Records contained in a dataset.
↓

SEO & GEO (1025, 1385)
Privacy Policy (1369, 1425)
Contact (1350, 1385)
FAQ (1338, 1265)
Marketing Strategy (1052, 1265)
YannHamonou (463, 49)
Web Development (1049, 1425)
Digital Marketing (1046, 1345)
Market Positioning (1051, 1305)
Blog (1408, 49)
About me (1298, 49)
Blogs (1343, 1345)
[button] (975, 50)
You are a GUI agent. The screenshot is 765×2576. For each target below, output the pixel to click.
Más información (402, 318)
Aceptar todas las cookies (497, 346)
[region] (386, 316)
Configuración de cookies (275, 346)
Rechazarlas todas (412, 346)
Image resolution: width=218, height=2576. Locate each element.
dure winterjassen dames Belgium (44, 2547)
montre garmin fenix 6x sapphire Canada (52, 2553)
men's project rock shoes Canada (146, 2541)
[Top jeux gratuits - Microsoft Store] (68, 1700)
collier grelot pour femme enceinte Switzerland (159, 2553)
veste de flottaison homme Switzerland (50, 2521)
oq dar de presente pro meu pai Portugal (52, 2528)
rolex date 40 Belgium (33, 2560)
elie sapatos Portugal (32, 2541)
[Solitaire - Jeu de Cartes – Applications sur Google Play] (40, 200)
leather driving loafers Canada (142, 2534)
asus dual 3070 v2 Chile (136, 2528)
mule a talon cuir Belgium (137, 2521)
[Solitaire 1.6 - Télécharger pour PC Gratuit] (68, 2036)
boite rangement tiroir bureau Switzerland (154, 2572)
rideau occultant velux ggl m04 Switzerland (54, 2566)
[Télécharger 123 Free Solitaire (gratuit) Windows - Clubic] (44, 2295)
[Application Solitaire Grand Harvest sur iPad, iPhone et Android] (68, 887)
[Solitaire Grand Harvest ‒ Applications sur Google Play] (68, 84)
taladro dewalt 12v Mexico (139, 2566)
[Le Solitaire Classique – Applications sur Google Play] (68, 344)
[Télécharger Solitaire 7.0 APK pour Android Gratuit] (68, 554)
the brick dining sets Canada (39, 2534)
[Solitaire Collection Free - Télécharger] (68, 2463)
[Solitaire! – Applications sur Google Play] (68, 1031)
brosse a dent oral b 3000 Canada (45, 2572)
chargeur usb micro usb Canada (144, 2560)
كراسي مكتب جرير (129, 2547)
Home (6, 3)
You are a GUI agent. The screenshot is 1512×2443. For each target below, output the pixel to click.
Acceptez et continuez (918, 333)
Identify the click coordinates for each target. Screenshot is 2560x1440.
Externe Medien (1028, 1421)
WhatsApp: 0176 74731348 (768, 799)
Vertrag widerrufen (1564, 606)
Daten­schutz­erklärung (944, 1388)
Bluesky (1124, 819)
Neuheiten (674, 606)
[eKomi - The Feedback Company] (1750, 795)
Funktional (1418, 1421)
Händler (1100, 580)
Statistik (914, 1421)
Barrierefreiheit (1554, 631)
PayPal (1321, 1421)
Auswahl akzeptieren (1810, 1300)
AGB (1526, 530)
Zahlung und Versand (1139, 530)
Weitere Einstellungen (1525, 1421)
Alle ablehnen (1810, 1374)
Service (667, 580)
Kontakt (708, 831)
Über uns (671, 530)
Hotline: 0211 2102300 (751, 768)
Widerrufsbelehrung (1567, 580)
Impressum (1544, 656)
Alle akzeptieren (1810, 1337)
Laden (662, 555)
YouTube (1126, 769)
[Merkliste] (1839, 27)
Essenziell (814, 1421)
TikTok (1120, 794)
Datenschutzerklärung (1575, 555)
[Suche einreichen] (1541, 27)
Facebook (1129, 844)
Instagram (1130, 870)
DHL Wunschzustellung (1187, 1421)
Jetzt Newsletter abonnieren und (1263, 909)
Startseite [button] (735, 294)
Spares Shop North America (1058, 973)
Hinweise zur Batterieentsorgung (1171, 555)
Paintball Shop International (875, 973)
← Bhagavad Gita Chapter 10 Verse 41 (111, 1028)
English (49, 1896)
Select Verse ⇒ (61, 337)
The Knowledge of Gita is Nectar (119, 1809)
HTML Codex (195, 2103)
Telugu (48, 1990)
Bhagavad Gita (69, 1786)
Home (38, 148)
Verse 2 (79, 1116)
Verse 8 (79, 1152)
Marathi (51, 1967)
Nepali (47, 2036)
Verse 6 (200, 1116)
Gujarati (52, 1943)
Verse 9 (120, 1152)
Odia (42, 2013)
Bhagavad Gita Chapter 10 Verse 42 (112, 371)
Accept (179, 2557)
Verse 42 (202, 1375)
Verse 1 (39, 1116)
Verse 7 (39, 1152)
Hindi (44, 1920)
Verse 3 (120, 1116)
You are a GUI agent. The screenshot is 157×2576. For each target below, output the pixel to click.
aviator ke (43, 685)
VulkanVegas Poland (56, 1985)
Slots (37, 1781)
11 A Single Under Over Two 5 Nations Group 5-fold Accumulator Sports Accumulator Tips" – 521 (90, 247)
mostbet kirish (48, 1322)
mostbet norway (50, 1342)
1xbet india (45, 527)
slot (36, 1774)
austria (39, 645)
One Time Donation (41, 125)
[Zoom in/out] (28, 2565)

↑

Problem description.
Output the line containing "11 A Single" and each line after it through the close of the entries, unchanged and with no other lines.

Answer for this exercise.
11 A Single Under Over Two 5 Nations Group 5-fold Accumulator Sports Accumulator Tips" – 521 (90, 247)
mostbet kirish (48, 1322)
mostbet norway (50, 1342)
1xbet india (45, 527)
slot (36, 1774)
austria (39, 645)
One Time Donation (41, 125)
[Zoom in/out] (28, 2565)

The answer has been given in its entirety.